INPUT RECORDS: Begin
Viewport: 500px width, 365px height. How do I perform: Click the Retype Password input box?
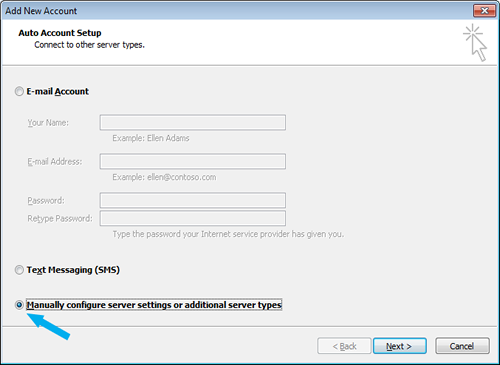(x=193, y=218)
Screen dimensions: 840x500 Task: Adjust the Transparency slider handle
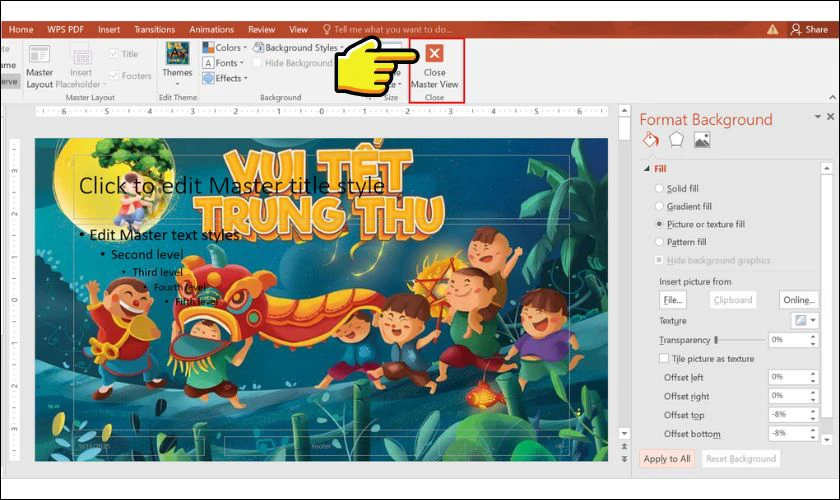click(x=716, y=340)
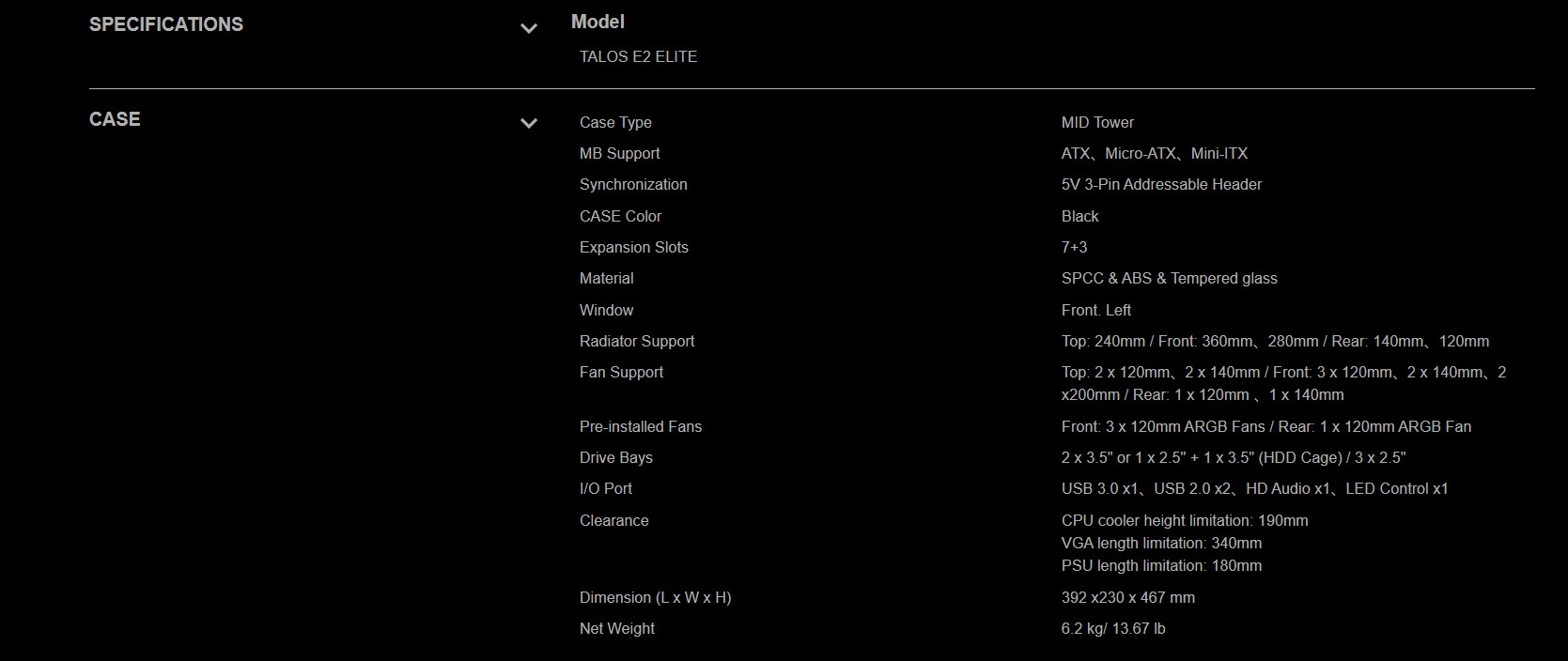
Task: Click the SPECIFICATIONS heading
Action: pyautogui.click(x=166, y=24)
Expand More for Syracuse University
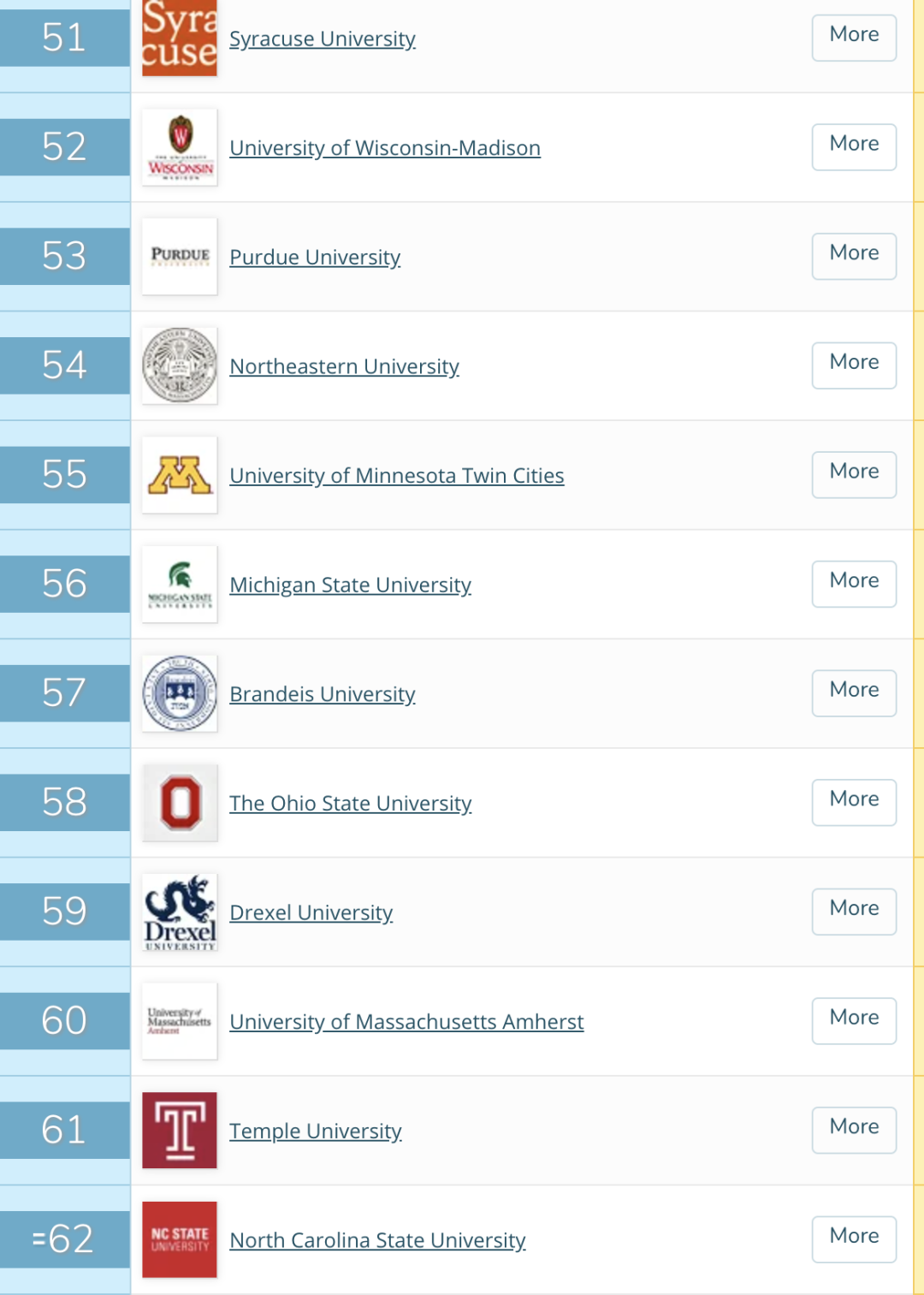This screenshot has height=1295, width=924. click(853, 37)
INPUT RECORDS: End
INPUT RECORDS: Begin
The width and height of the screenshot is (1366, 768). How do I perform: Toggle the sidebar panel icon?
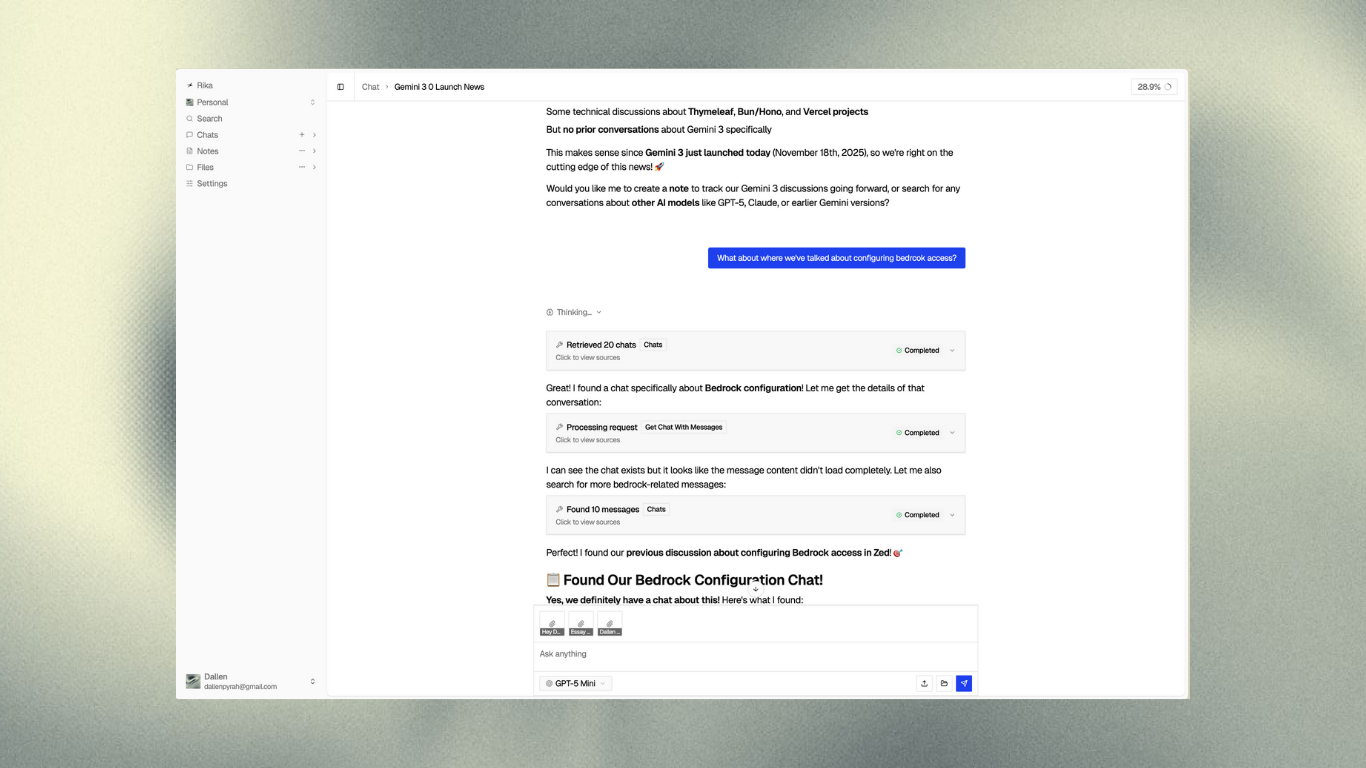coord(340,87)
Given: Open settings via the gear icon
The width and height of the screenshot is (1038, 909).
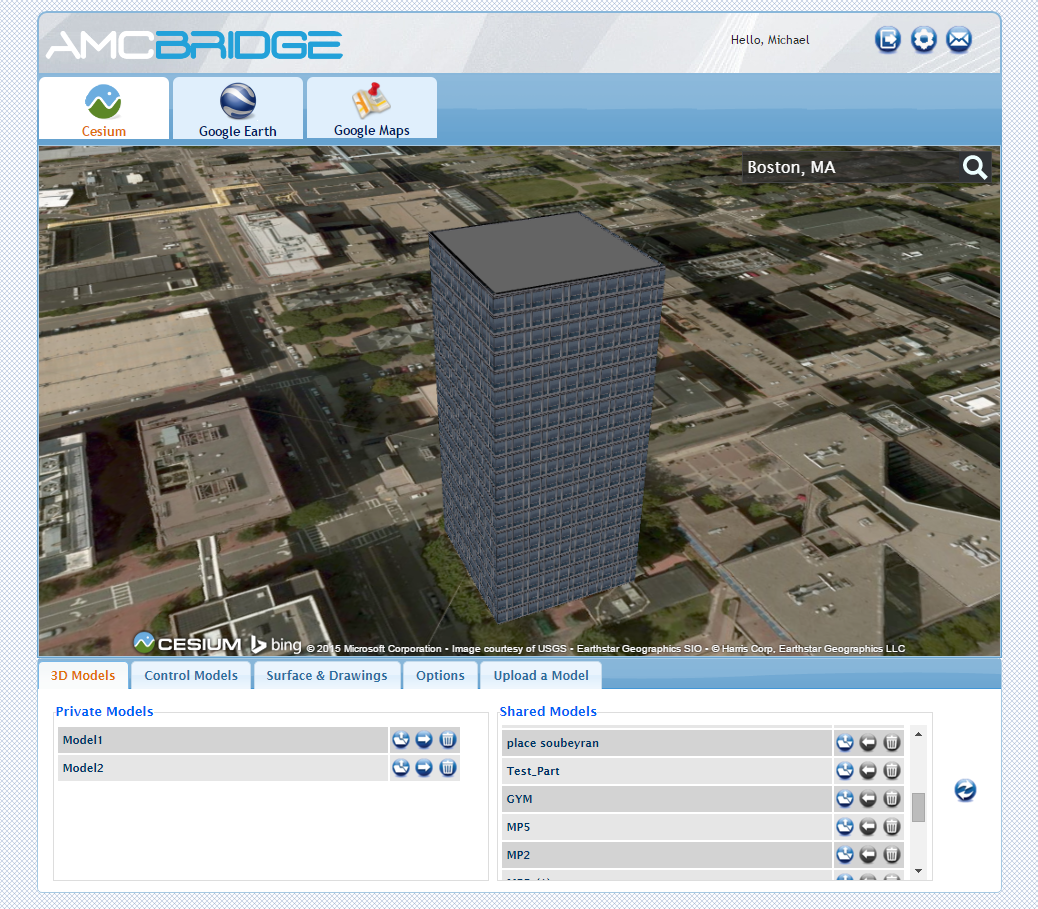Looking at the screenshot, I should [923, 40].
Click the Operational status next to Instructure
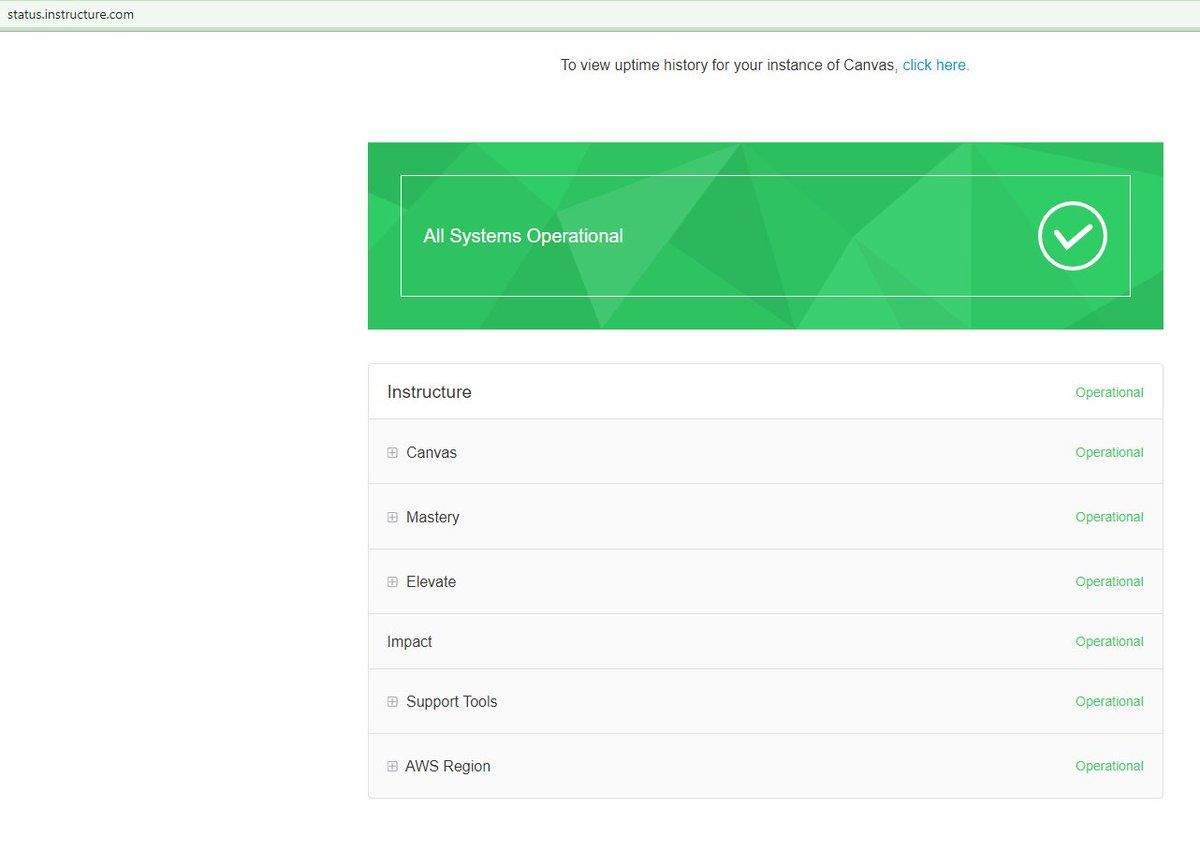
INPUT RECORDS: End
INPUT RECORDS: Begin
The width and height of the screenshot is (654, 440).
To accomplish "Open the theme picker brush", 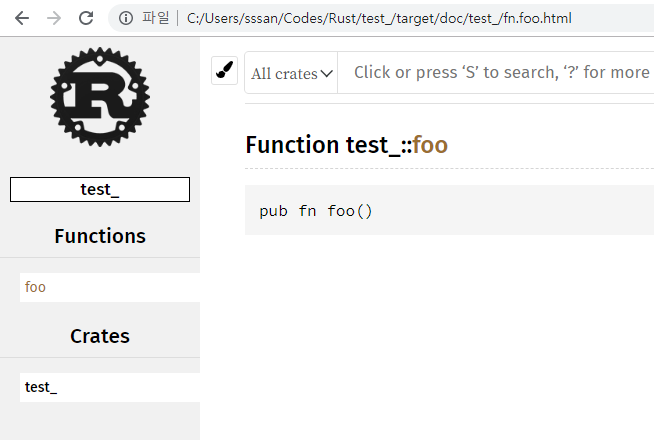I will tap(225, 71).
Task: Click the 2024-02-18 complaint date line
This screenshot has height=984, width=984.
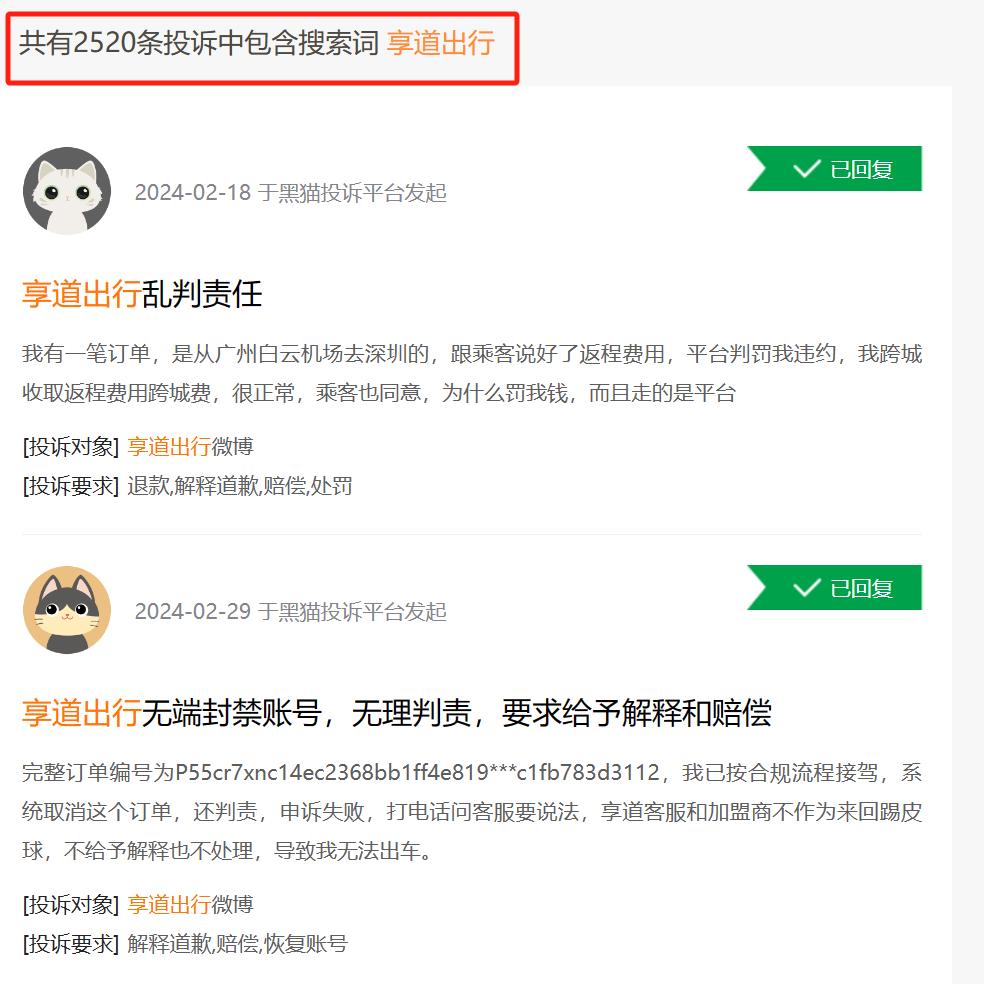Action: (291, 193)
INPUT RECORDS: End
WORK INSTRUCTION.
Using the records above, print exactly the lines between the ones containing "Given: Open settings via the gear icon" and "Click the Operational", inclusive, and nothing else; no pictures.

COMPLETED TASK.
Given: Open settings via the gear icon
The width and height of the screenshot is (1038, 909).
Looking at the screenshot, I should [923, 40].
Click the Operational status next to Instructure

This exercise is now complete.